Take the material below and output exactly the run of lines from the one containing "192.168.1.10 (517, 653)" down to the one containing "192.168.1.20 (517, 668)", with both included.
================================
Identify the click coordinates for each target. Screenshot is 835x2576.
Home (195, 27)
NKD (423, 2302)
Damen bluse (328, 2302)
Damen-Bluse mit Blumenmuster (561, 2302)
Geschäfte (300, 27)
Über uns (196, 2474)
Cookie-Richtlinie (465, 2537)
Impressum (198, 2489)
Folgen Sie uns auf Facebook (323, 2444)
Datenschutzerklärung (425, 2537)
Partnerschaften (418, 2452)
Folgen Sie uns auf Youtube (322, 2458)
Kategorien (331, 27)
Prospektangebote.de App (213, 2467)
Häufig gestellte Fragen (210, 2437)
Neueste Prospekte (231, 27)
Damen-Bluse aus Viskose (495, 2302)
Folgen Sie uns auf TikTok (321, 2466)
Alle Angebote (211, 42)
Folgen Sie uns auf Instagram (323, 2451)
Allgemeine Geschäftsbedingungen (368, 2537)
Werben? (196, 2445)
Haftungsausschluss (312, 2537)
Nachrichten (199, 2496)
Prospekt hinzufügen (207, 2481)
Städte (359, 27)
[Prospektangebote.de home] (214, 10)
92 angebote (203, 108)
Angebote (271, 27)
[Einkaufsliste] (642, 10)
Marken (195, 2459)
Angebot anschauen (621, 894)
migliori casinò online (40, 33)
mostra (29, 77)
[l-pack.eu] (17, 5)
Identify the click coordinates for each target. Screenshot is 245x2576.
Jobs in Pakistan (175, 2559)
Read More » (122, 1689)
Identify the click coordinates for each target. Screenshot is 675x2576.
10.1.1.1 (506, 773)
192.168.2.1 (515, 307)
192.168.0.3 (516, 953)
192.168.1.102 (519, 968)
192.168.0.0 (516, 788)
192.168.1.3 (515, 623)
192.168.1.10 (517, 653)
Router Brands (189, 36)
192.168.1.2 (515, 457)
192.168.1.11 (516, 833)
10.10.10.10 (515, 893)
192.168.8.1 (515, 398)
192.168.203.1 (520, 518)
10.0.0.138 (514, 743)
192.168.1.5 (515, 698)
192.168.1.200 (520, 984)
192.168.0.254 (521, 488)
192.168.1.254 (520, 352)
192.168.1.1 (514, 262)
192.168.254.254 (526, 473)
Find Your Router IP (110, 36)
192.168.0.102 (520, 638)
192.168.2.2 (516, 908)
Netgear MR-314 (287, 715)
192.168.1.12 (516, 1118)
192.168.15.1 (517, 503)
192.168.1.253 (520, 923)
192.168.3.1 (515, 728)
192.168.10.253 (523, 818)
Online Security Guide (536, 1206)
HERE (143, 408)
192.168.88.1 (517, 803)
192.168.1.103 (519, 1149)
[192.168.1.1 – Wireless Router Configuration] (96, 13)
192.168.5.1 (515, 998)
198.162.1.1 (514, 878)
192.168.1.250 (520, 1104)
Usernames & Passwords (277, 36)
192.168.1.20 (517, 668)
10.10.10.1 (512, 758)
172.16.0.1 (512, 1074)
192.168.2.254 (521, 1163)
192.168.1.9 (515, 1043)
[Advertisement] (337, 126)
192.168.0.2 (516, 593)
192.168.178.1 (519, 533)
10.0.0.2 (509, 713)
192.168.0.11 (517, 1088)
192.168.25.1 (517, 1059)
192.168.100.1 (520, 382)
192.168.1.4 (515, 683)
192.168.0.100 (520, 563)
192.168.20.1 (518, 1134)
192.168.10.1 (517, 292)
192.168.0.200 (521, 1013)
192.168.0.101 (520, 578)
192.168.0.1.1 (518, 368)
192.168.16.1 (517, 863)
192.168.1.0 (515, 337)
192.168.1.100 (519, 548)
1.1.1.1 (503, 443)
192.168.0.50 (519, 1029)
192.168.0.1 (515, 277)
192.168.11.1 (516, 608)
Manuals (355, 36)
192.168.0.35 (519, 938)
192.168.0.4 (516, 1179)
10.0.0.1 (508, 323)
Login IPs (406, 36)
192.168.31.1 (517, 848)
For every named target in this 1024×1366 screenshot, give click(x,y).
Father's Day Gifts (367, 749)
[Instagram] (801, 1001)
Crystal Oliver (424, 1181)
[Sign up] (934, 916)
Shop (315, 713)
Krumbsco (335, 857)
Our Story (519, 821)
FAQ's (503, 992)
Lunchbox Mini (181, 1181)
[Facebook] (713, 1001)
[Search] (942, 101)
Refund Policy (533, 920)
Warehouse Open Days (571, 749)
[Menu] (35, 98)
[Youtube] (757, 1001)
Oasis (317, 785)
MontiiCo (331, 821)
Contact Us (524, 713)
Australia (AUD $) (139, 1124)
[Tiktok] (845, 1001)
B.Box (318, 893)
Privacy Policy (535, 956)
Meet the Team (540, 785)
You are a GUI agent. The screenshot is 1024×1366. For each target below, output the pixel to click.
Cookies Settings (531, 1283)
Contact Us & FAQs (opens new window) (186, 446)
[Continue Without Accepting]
================================
- **SOLUTION BELOW**:
192.168.1.10 (517, 653)
Router Brands (189, 36)
192.168.1.2 (515, 457)
192.168.1.11 (516, 833)
10.10.10.10 (515, 893)
192.168.8.1 (515, 398)
192.168.203.1 (520, 518)
10.0.0.138 (514, 743)
192.168.1.5 (515, 698)
192.168.1.200 (520, 984)
192.168.0.254 (521, 488)
192.168.1.254 (520, 352)
192.168.1.1 (514, 262)
192.168.254.254 (526, 473)
Find Your Router IP (110, 36)
192.168.0.102 (520, 638)
192.168.2.2 (516, 908)
Netgear MR-314 (287, 715)
192.168.1.12 (516, 1118)
192.168.15.1 (517, 503)
192.168.1.253 (520, 923)
192.168.3.1 (515, 728)
192.168.10.253 (523, 818)
Online Security Guide (536, 1206)
HERE (143, 408)
192.168.88.1 (517, 803)
192.168.1.103 (519, 1149)
[192.168.1.1 – Wireless Router Configuration] (96, 13)
192.168.5.1 (515, 998)
198.162.1.1 (514, 878)
192.168.1.250 (520, 1104)
Usernames & Passwords (277, 36)
192.168.1.20 (517, 668)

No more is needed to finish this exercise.